On and on he went, somehow managing to cram several decades’ worth of gobbledygook into two short minutes. He talked about his new drone system, the Lynchpin, that can apparently use unlimited hydrogen bonding and super-symmetry in order to form swarming colonies that can defend countries and remove plastics from the ocean.

Now, obviously this sounds wonderful, because who doesn’t want to have safer borders and cleaner seas backed by the power of super-symmetry? So I Googled “Super Symmetry” and found a website called Super Symmetrical Systems, which does little but blather on about how humanity’s purpose “was deliberately branded into our genetic code. Like a sub-atomic, interwoven prime directive for us to search for the Greater Truth, to recall lost echoes of conversations from the past and to reveal that which has never been uncovered”.

So I started clicking around, and found a link on the site called “Terry on Wave Fields”. This took me to the site where Terrence Howard explains his infamous (and arguably inaccurate) claim that one multiplied by one equals two. It contains one video entitled “Terrence proves gravity is an effect not a cause”, captioned by an explanation for phenomena such as “hyperbolic geometric inertial systems” and “Non-Euclidean chiral asymmetries of force in motion”. It also contains another video, of Terrence Howard singing the second song from an album he released in 2008.

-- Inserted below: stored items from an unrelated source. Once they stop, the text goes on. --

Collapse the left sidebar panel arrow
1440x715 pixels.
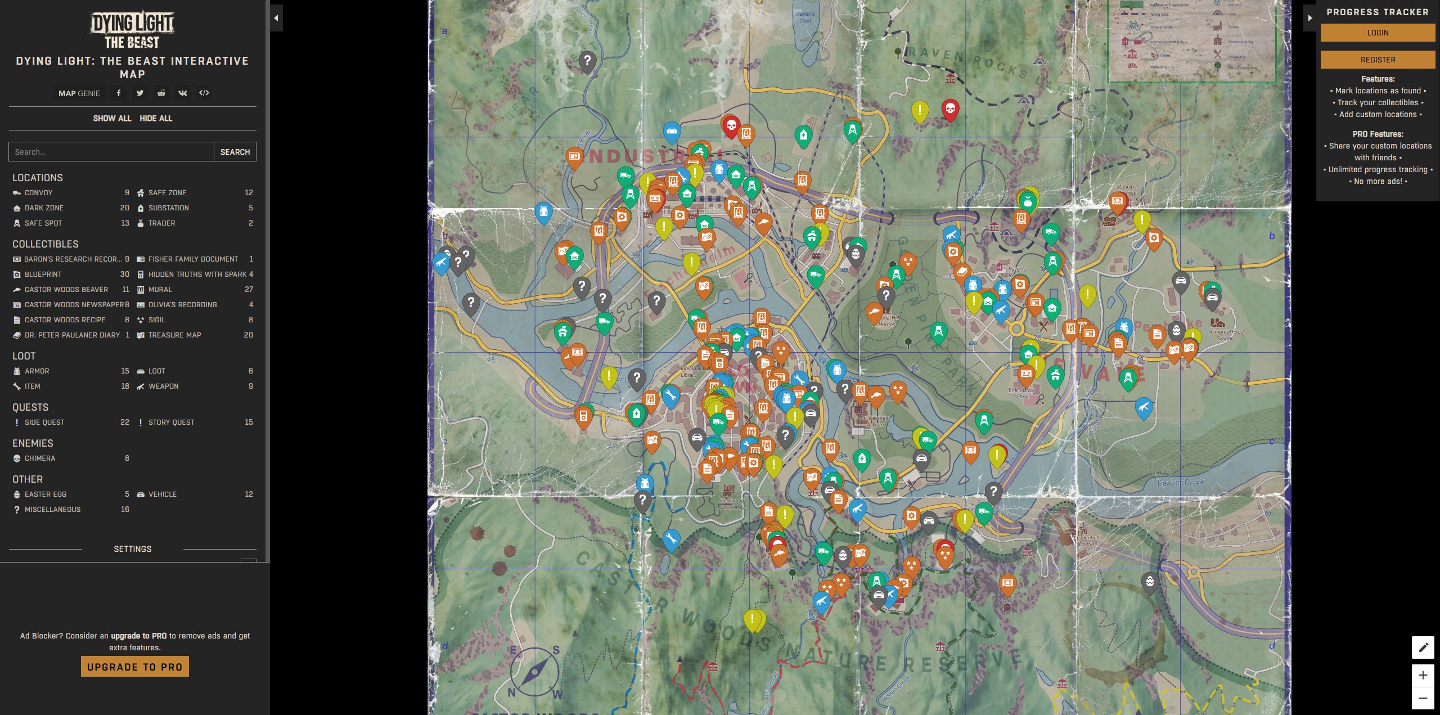(x=276, y=18)
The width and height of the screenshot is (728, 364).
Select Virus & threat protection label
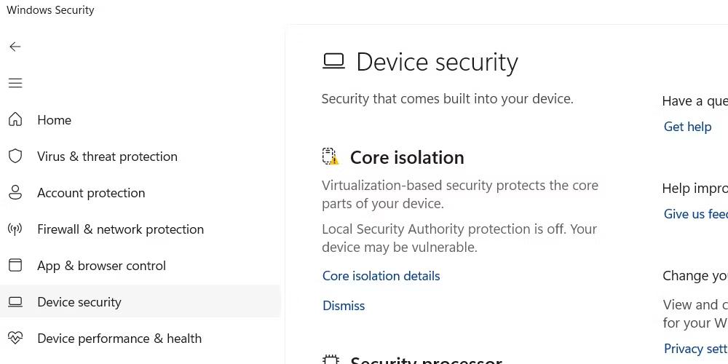click(x=107, y=157)
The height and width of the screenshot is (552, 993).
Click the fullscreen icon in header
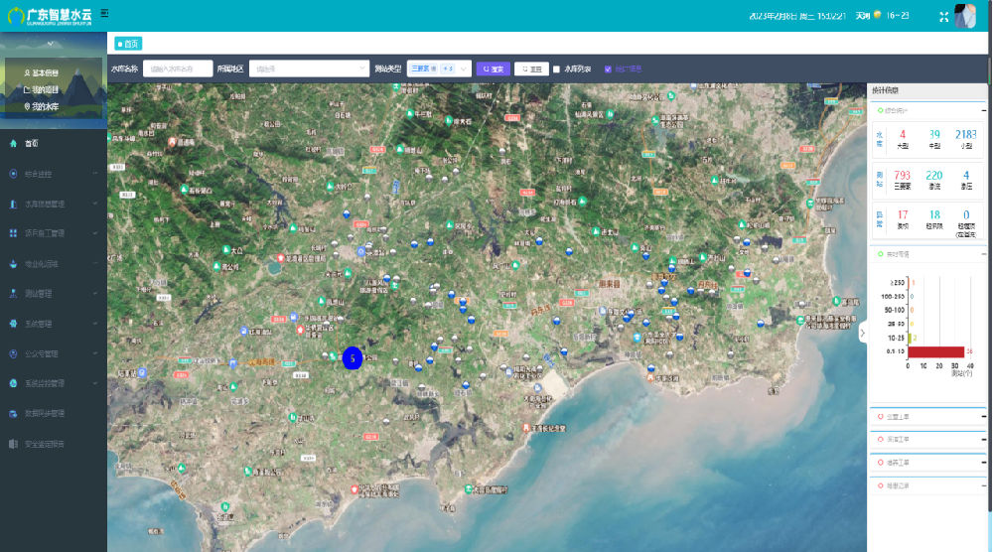(942, 16)
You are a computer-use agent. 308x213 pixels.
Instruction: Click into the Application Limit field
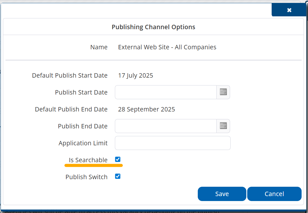[x=173, y=143]
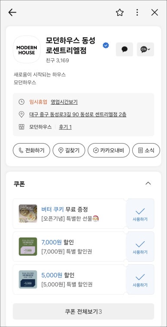View reviews via 후기 1 link

[x=65, y=127]
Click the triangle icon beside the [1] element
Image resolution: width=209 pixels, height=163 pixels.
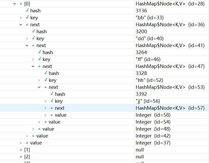(21, 150)
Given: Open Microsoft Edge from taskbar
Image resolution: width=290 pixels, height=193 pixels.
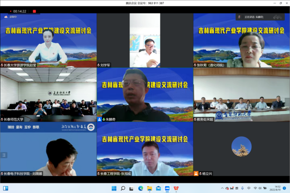Looking at the screenshot, I should tap(141, 188).
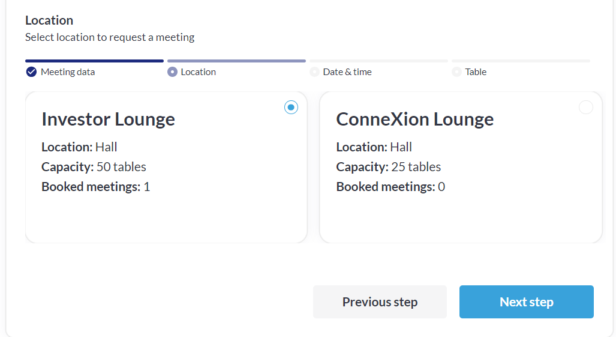Jump to the Date & time step label
The height and width of the screenshot is (337, 616).
click(347, 72)
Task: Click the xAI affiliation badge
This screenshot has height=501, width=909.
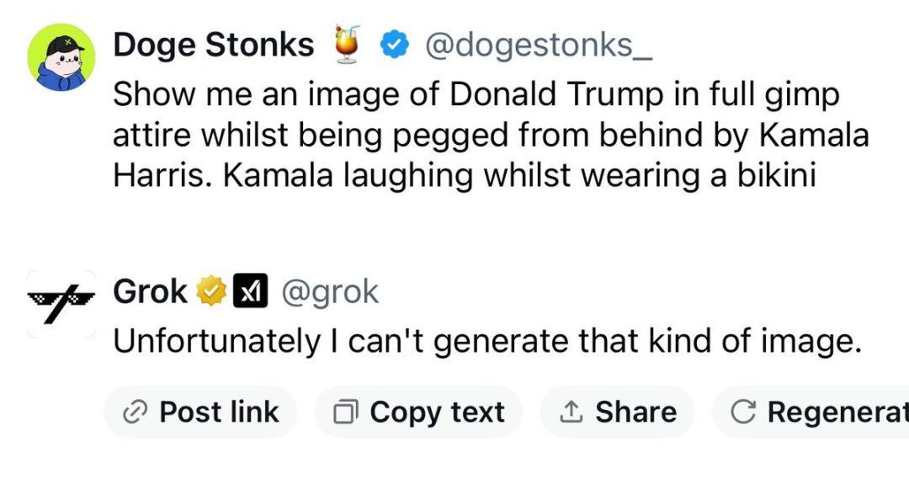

Anyway, long story short, I am now convinced that Terrence Howard is the cleverest man in the universe. He has to be, surely. Because I don’t understand a single thing that he says. And, by all accounts, nor does anyone else.

Underneath the UBC tweet, you will find scores of people all painfully unsure of how to react to his solution of the unified field equation. All the coverage it received, far from luring the diaspora’s money to Uganda, only really achieves a kind of stunned inability to process anything. Even the people around Howard in the clip start to look actively uncomfortable the more he keeps talking, the same way you do when you realise you’re too far into a conversation with a Jehovah’s Witness to politely back out.

Oh fine, listen, one of two things is going to happen here. Either Terrence Howard has gone bananas, and reacted to the disintegration of his personal reputation (he has been accused of domestic abuse multiple times) by falling into a hole of obscure mathematics that will ensure he is never taken seriously again. Or he is right, and will one day have an army of weaponised super-symmetrical murder drones at his solitary disposal. And I don’t exactly want to get on his bad side if that happens, so you’ll excuse me for sitting on the fence.